# MKIV VRT Fuel pump options/opinions



## 01VRSIXER (Mar 31, 2004)

I'm getting ready to see what my 36lb C2 setup can do. I was told ~350whp but an inline pump is needed to support that. I checked out C2 and their MKIV fuel pump kit is $400. I see alot of people running a walbro setup which is much less expensive. Just looking for my best option as this will be my first time doing anything with the fuel system and maybe a complete kit is the way to go.


----------



## FNVR6T aka 2k1 vr6 (Nov 16, 2006)

*Re: MKIV VRT Fuel pump options/opinions (01VRSIXER)*

if i'm not mistaken, you don't need an inline fuel pump for the 36# software. what i do know is that people with the 42# and 60# softwares run an inline fuel pump. when i had my 36# software, i was fine without it http://****************.com/smile/emthup.gif


----------



## 01VRSIXER (Mar 31, 2004)

*Re: MKIV VRT Fuel pump options/opinions (FNVR6T aka 2k1 vr6)*

How far did you push the stock pump? I plan on taking it to around 15PSI and Jeff Atwood had mentioned adding an inline as the stock might not support 350whp.


----------



## FNVR6T aka 2k1 vr6 (Nov 16, 2006)

*Re: MKIV VRT Fuel pump options/opinions (01VRSIXER)*

honestly i wouldn't go 15 psi with out lowering your compression (HG). the most i went was 12psi with FMIC and stock compression on the 36#.


----------



## 01VRSIXER (Mar 31, 2004)

*Re: MKIV VRT Fuel pump options/opinions (FNVR6T aka 2k1 vr6)*

I have a 8.5:1 HG Spacer along with a front mount. So its almost like a stage 2.5 I guess.


----------



## dreadlocks (May 24, 2006)

most people seemed to start having troubles maintaing 3bar fuel pressure around 12-14psi.. If you have a 4bar tune it'll be even sooner.
I had a walbro under the hood but its now getting put in an insulated metal box and installed near the fuel filter


----------



## 01VRSIXER (Mar 31, 2004)

*Re: (dreadlocks)*

Did the walbro come with everything you needed for the install? Im just worried about getting in over my head.


----------



## dreadlocks (May 24, 2006)

If you can install a turbo kit you can install an inline fuel pump.. 
you'll need wire, a relay and some fuel hose.. where you want to put it and how you want to route it is up to you.. Ive ran it temporarily right before the fuel rail and it was fine other than looking like ass and being loud as hell.
id suggest soldering and heatwraping your wires, you may want to wire a switch up to if its under the hood.. if your listening for a leak or weird noise under the hood yer never gona hear it w/that pump screaming.. just make sure to turn it back on before boosting yer ass off








the one time I drove off with my fuel pump switched off I remembered it at the first light when I realized something was missing.. oah ya, fuel pumps not screaming at me..

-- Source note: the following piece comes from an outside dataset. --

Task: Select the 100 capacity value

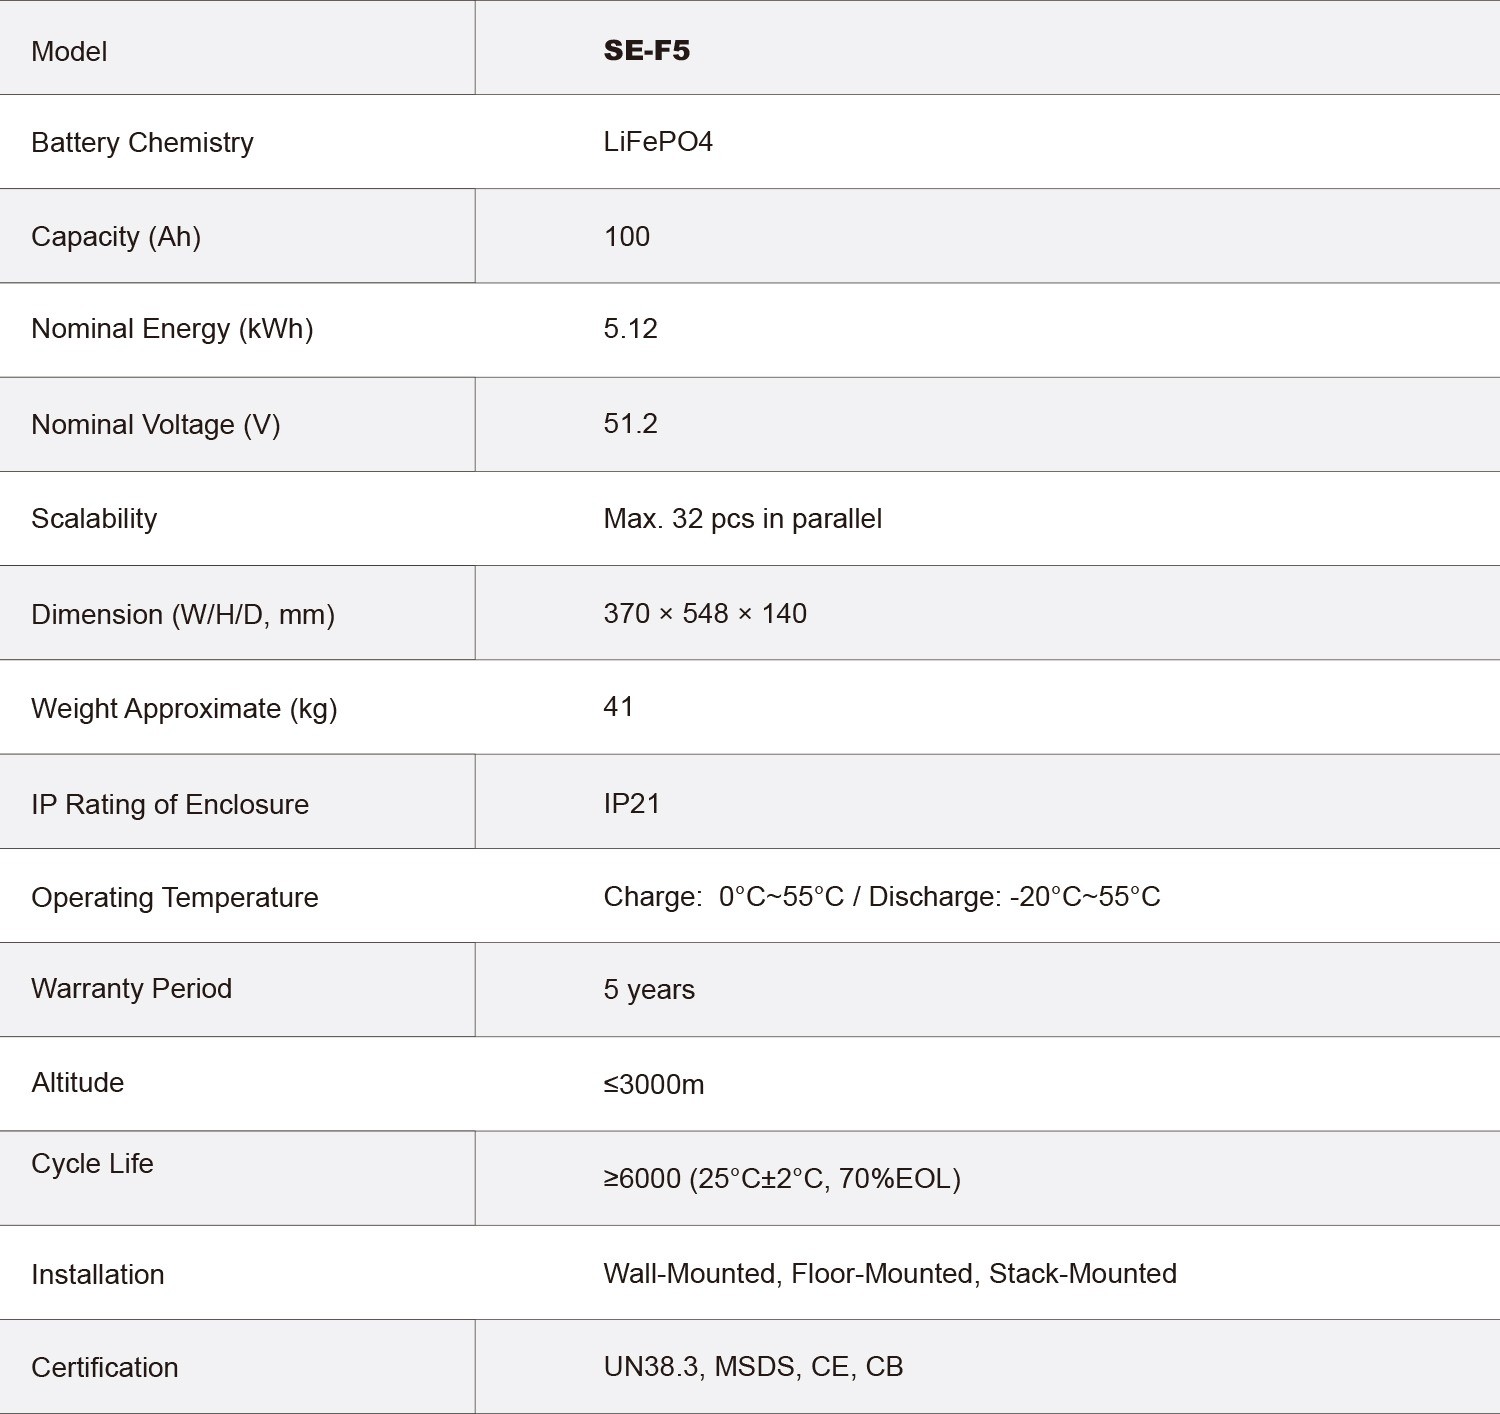Action: 626,237
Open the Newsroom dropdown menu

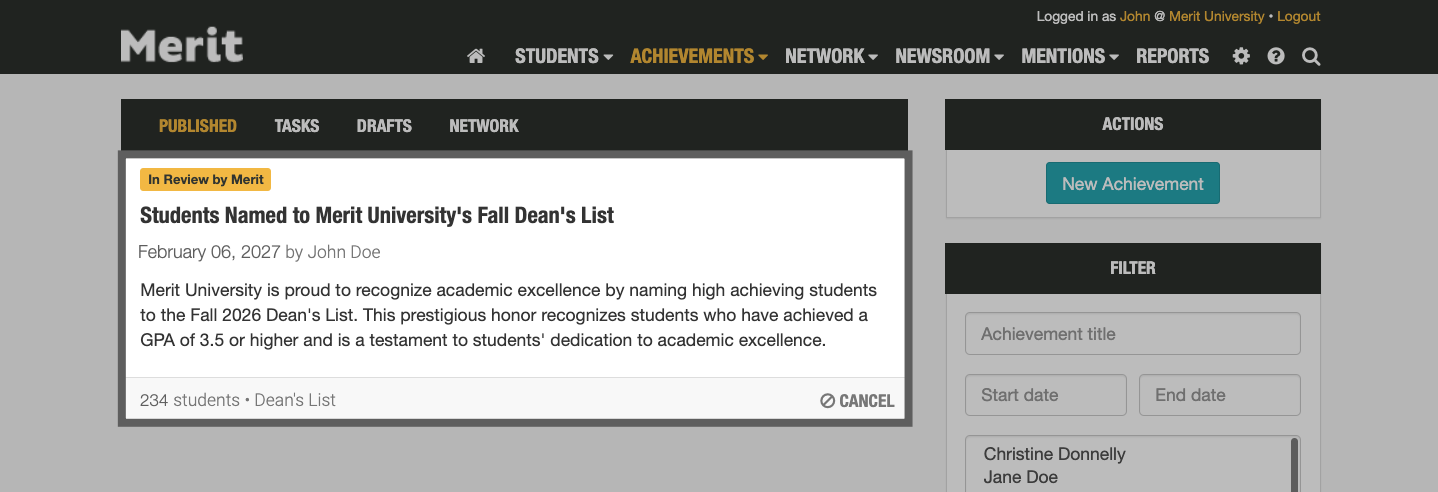949,57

_Modified by dreadlocks at 1:54 PM 4-4-2008_


----------



## 01VRSIXER (Mar 31, 2004)

*Re: (dreadlocks)*

Nice. Id much rather spend $100 on a pump and another $20 on some wire if I can do it myself rather than the $400 C2 wants for the fuel pump 'kit'. So with the walbro 15psi should be alright?
EDIT- Any down sides to mounting it under the hood besides the noise like you mentioned? This seems like the most straight forward place to mount it, easy access to the fuel lines and power. Also, did you wire the relay to the intake pump or to the relay under the dash? The wiring is what gets me a little nervous because were talking about my engine.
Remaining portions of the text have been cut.